We all have them: the needy patient who takes an extraordinary amount of your time and effort.
They show up late. They miss appointments. And when they finally do come, they seem to have little understanding of their disease, its treatments, and goals of therapy (although you’ve discussed this a thousand times before). And so you launch in, for the umpteenth time, how their cancer can be curable if they follow the plan, adhere to the pathway, participate in their own care, self advocate, or whichever is your language of choice to urge patients in doing their part. But they don’t seem to ever get it. Every visit, the same, but unlike Groundhog Day, no overall growth or self-actualization.
“Can you call my sister?” the patient asks, bewildered.
“Sure, I can.” And after the appointment you somehow manage to squeeze in a call to the sister, who incidentally lives two time zones away (surprise). She seems to understand the issues, but due to distance, defers all decision making to the patient’s son, who, after calling him (at 8:00 PM because he works), can find no earthly way to help care for his mother.

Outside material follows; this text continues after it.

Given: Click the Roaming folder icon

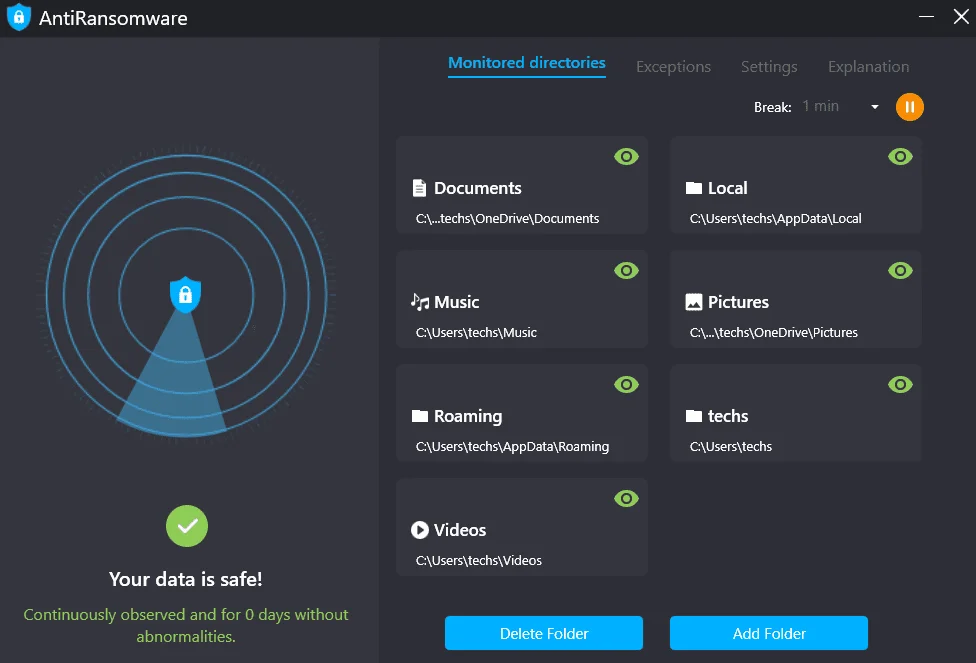Looking at the screenshot, I should pos(420,416).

And you wonder, “Why can’t she be more like Betty?” Betty* is diagnosed with the same disease, the same stage, and the same treatment plan. But Betty has it together. Even though Betty is 84 years old, she and her daughter actively participate in treatment. They arrive promptly for appointments, usually early. Questions posed are dutifully jotted within a notebook, leaving room for my answers, which are penned in as the session proceeds. Prescriptions are filled promptly and treatment sessions completed. Betty will likely be cured.
The truth of the matter is, though, in study after study, cancer disproportionately affects the disenfranchised: the poor, the isolated, the needy. And even more tragic, this same group suffers from an increased disease burden, advanced stage of cancer, and lower cure rate. The deck is stacked against them. Add to this limited social support, inability to pay for medications, transportation, or copays, and a generally lower education level. The results easily describe the behaviors of our needy patients. That which we may often attribute to poor choices may be situational and unavoidable.

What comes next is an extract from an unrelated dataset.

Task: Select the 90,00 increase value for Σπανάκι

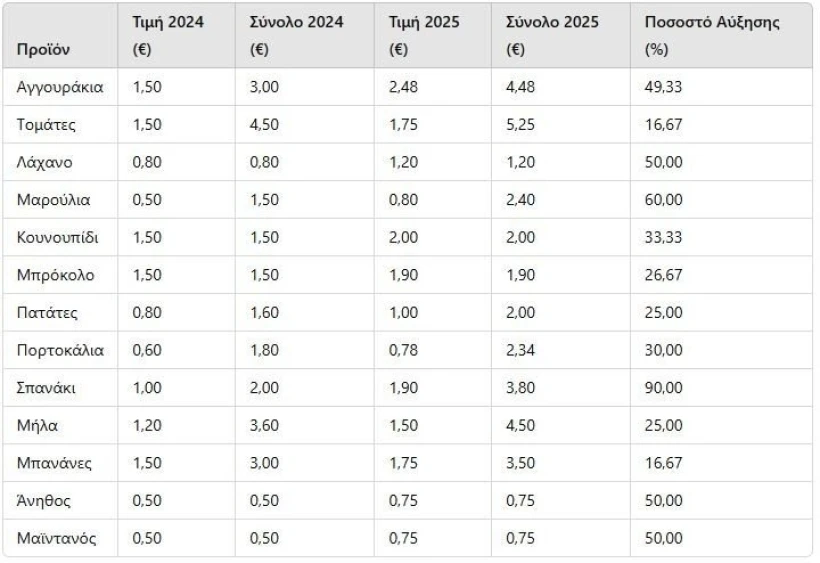Action: (x=664, y=388)
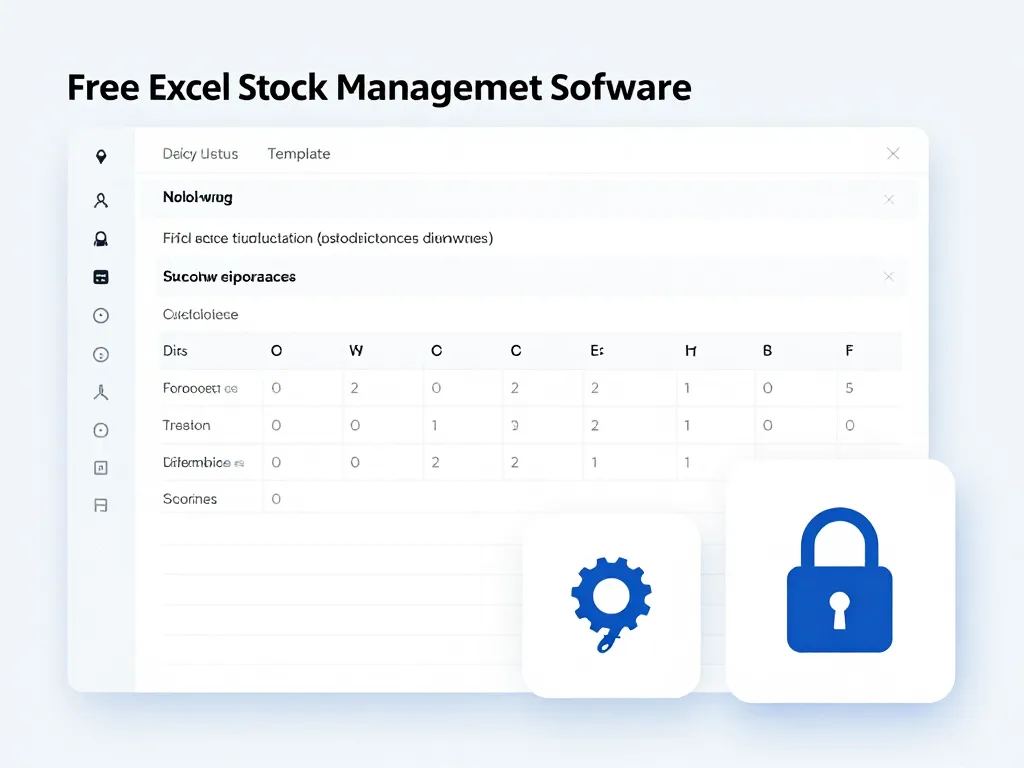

Better said, these patients are in need.
And we can often help. Identification and breakdown of barriers improves the entire health care delivery process and will likely improve compliance and overall patient outcomes. Plugging our patients in need into social support systems can begin the process of better understanding the patient’s psychosocial situation. If you have a patient navigator program, even better. National cancer support programs such as the American Cancer Society can help provide transportation. Other agencies such as the Leukemia and Lymphoma Society can provide individual patient mentoring by a survivor who has already completed therapy. Treatment of concurrent psychiatric conditions such as depression or anxiety disorders will not only improve the patient’s quality of life, but will also allow them more capacity to cope with the overwhelming demands of cancer protocols.
Cancer preys upon those least capable of managing it. They appear in our offices befuddled and lost, confused and out of control. Their ineffective management of the situation and repeated missteps result in being labeled a needy patient. And quite frankly, the whole situation drives most practitioners crazy. But please recognize that these patients truly need us. They need our care. They need our kindness. They need our direction. And they need our patience.
So the next time your eyes begin to roll after reexplaining the disease and treatment plan for the hundredth time to the same patient, look for help and ways to remove these barriers. Then take a deep breath and remember what a gift it is to be needed by someone.
*Name and details changed for privacy.